> **What is required**
An exact copy of the records is needed; please leave the images out.
Study material below:
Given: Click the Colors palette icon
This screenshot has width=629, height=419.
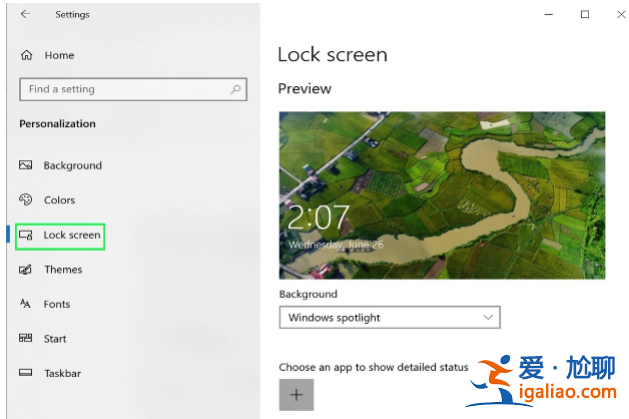Looking at the screenshot, I should (26, 199).
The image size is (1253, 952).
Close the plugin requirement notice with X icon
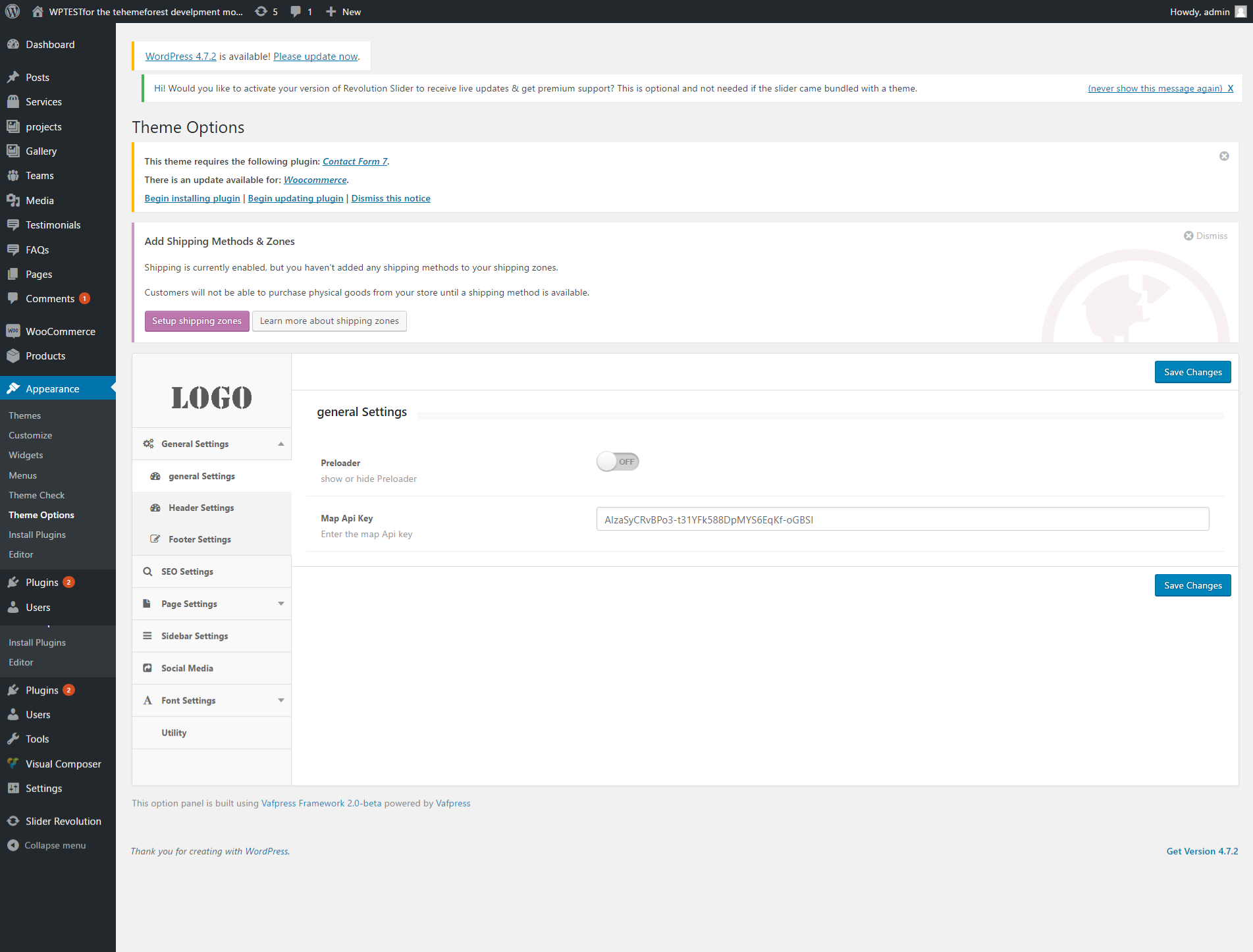(1224, 156)
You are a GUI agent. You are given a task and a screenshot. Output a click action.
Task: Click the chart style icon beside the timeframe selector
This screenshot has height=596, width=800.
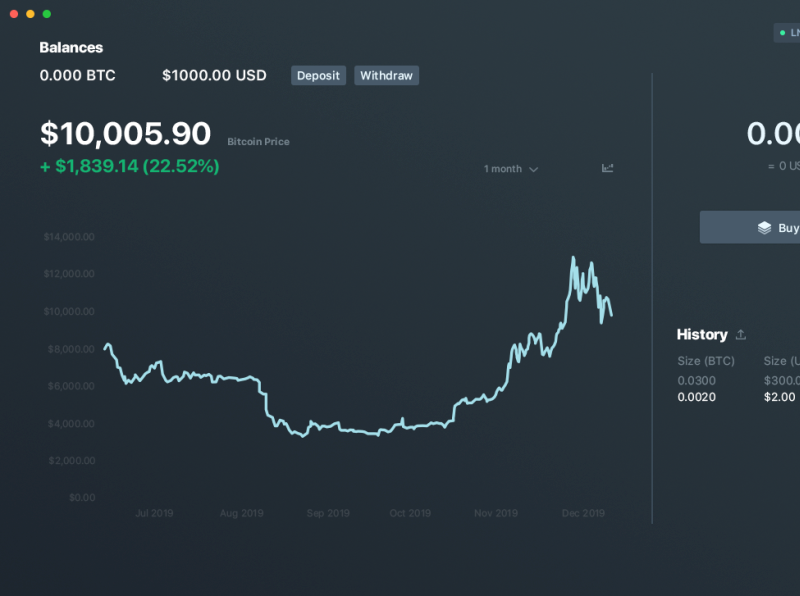tap(607, 169)
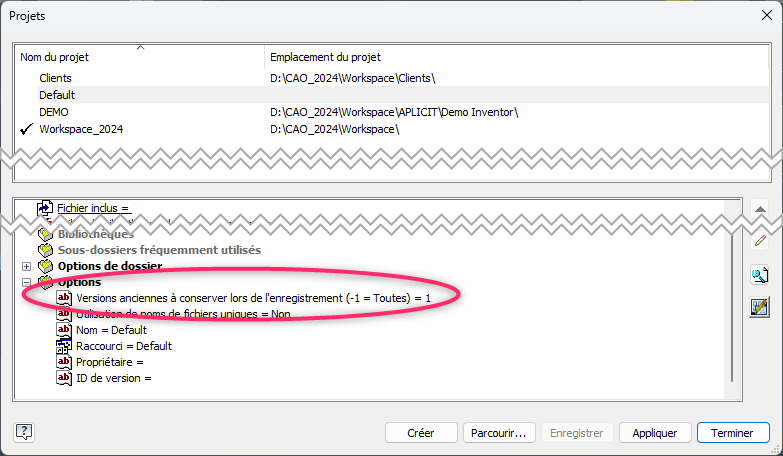Image resolution: width=783 pixels, height=456 pixels.
Task: Click the Options de dossier folder icon
Action: click(46, 266)
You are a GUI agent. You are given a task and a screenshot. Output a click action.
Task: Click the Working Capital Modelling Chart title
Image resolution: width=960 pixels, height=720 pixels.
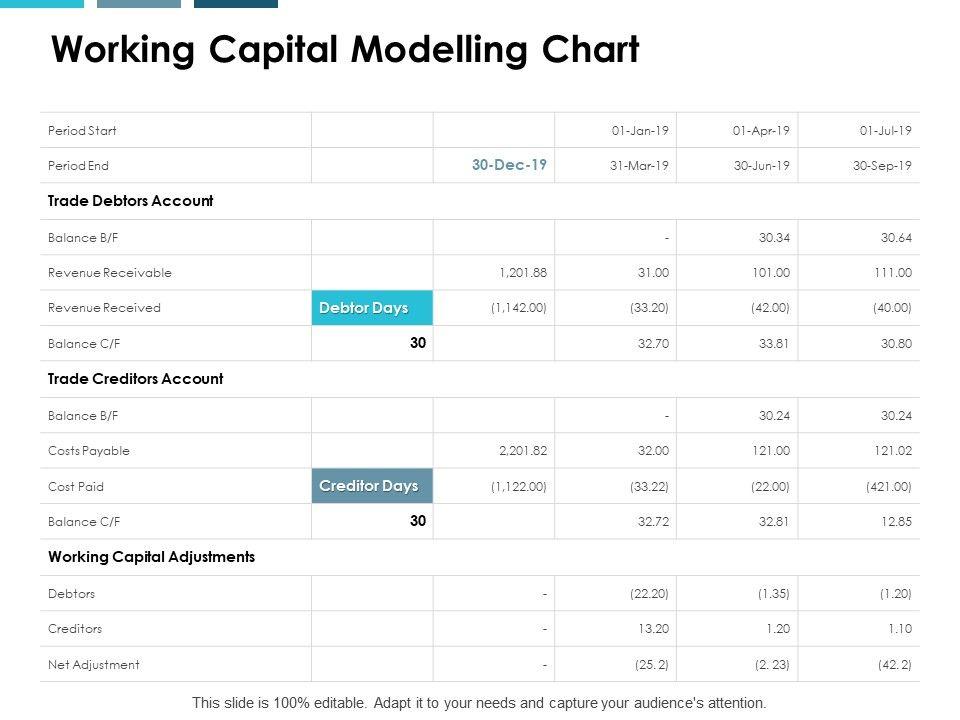(x=345, y=49)
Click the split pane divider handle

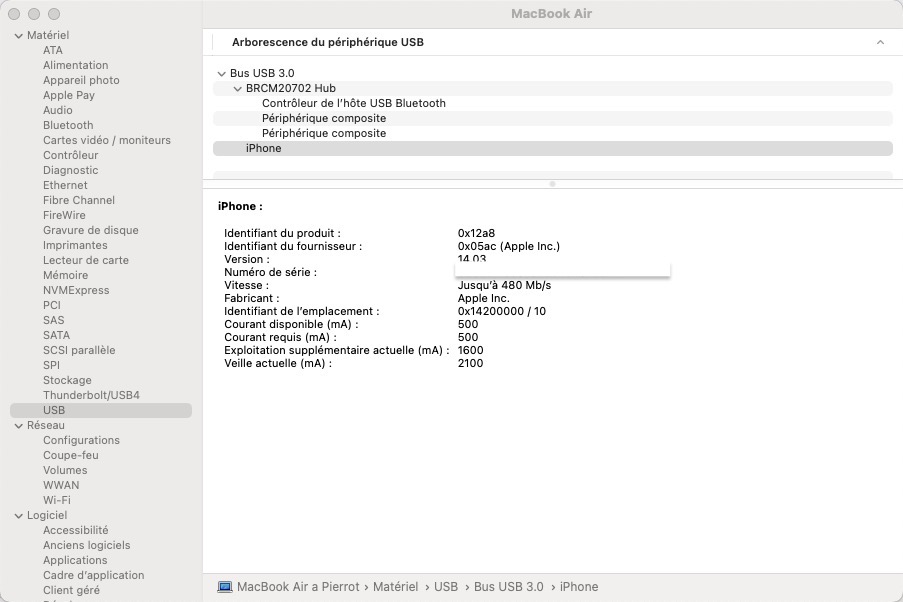pos(552,184)
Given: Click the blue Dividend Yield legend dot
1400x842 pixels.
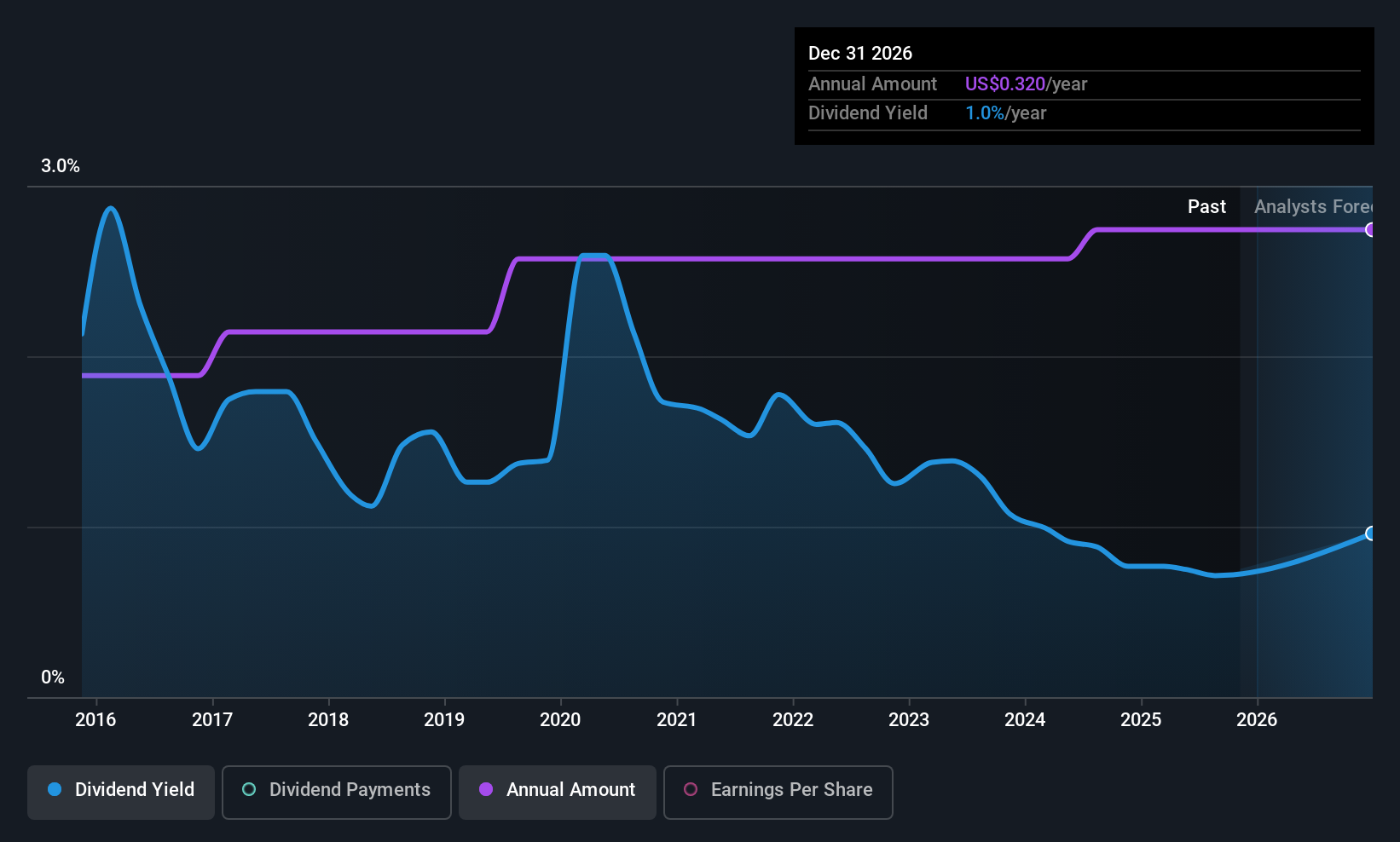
End of Study material.
> **Result below**
Given: Click the Colors palette icon
This screenshot has width=629, height=419.
Looking at the screenshot, I should (26, 199).
The image size is (1253, 952).
Close the plugin requirement notice with X icon
(1224, 156)
You are a GUI agent. You are given a task and a screenshot. Output a click action.
Task: Click the chart style icon beside the timeframe selector
This screenshot has height=596, width=800.
tap(607, 169)
Image resolution: width=783 pixels, height=456 pixels.
Task: Click the Options de dossier folder icon
Action: click(46, 266)
You are a GUI agent. You are given a task and a screenshot. Output a click action.
Task: Click the Working Capital Modelling Chart title
Image resolution: width=960 pixels, height=720 pixels.
(x=345, y=49)
Click the split pane divider handle

pos(552,184)
Given: Click the blue Dividend Yield legend dot
1400x842 pixels.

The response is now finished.